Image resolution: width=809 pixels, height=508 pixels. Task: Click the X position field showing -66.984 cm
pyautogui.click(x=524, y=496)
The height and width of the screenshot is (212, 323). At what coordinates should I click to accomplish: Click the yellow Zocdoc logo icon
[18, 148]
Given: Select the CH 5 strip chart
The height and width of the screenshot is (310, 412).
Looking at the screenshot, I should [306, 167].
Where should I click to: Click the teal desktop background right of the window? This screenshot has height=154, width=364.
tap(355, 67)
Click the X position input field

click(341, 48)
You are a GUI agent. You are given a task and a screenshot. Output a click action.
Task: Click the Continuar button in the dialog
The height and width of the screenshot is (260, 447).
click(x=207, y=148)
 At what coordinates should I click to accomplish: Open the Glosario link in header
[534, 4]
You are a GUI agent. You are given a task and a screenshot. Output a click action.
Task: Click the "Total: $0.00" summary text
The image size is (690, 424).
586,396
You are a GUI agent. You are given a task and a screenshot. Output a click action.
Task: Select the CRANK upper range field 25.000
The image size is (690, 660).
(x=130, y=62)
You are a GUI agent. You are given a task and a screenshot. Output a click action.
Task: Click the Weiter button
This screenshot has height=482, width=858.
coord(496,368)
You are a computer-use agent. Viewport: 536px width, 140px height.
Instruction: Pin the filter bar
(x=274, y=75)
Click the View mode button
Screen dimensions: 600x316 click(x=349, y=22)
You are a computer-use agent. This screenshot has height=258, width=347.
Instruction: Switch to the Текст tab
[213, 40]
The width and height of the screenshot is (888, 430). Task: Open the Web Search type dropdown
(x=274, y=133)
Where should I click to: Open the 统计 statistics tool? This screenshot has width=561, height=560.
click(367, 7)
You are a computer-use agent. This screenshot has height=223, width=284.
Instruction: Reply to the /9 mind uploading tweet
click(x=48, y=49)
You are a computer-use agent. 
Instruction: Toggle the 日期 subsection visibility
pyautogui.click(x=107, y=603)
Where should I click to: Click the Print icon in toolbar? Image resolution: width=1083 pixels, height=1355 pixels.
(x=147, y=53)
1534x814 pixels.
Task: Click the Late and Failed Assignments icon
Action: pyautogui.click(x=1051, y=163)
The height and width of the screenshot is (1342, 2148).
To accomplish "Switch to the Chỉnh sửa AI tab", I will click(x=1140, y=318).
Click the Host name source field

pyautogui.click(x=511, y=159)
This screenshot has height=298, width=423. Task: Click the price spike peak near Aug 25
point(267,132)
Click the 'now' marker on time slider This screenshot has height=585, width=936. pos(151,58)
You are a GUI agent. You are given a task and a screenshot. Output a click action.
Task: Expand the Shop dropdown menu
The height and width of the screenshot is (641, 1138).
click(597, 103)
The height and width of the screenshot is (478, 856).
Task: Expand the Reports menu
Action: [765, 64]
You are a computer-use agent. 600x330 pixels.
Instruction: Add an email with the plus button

========

Exercise details:
Give back exactly the lines above starting at the line where "Click the Host name source field" appears and ending at the line where "Click the 'now'" appears, both included, with no other lines.

Task solution:
Click the Host name source field

pyautogui.click(x=511, y=159)
This screenshot has height=298, width=423. Task: Click the price spike peak near Aug 25
point(267,132)
Click the 'now' marker on time slider This screenshot has height=585, width=936. pos(151,58)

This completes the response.